Optimization of the PEO process for in-situ synthesis of SiO2 and hydroxyapatite on Mg alloy and assessment of biodegradation and bioactivity

Abstract

In the current study, a MgO-based bioactive coating consisting of silicon dioxide (SiO2) and hydroxyapatite (HA) was fabricated on the surface of AZ31 magnesium alloy through the plasma electrolytic oxidation (PEO) method.
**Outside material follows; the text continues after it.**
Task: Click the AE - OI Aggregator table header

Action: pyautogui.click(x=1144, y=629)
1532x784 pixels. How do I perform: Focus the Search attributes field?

To achieve the goal, the process conditions were optimized in an electrolyte containing 5 g/L Na3PO4.12H2O, 15 g/L Na2SiO3.9H2O, and 10 g/L C3H7O6CaP with a pH of 12.5 and an electrical conductivity of 30 mS.cm−1. Thereafter, silicon dioxide and hydroxyapatite were simultaneously synthesized in-situ over the PEO process for 10min at an operating voltage of 370 V. The percentage of surficial open porosity of the relevant PEO layer was estimated to be approximately 10.30 % using the ImageJ software. Furthermore, in-vitro corrosion and bioactivity assessments of PEO layer were conducted in the simulated body fluid (SBF) at 37 °C with immersion intervals of up to 10 days. The results of electrochemical impedance spectroscopy (EIS) indicated that the PEO coating containing both SiO2 and HA maintained its protective performance against corrosion over the entire 7 days of immersion in the SBF, whereas the corrosion resistance of the PEO layer with only the synthesized SiO2 experienced a significant decline after 3 days of immersion. Assessment of in-vitro bioactivity over 10 days of immersion in the SBF revealed that the sample with synthesized SiO2 and hydroxyapatite in its PEO layer exhibited a higher potential for hydroxyapatite deposition on the surface compared to SiO2-containing PEO coating.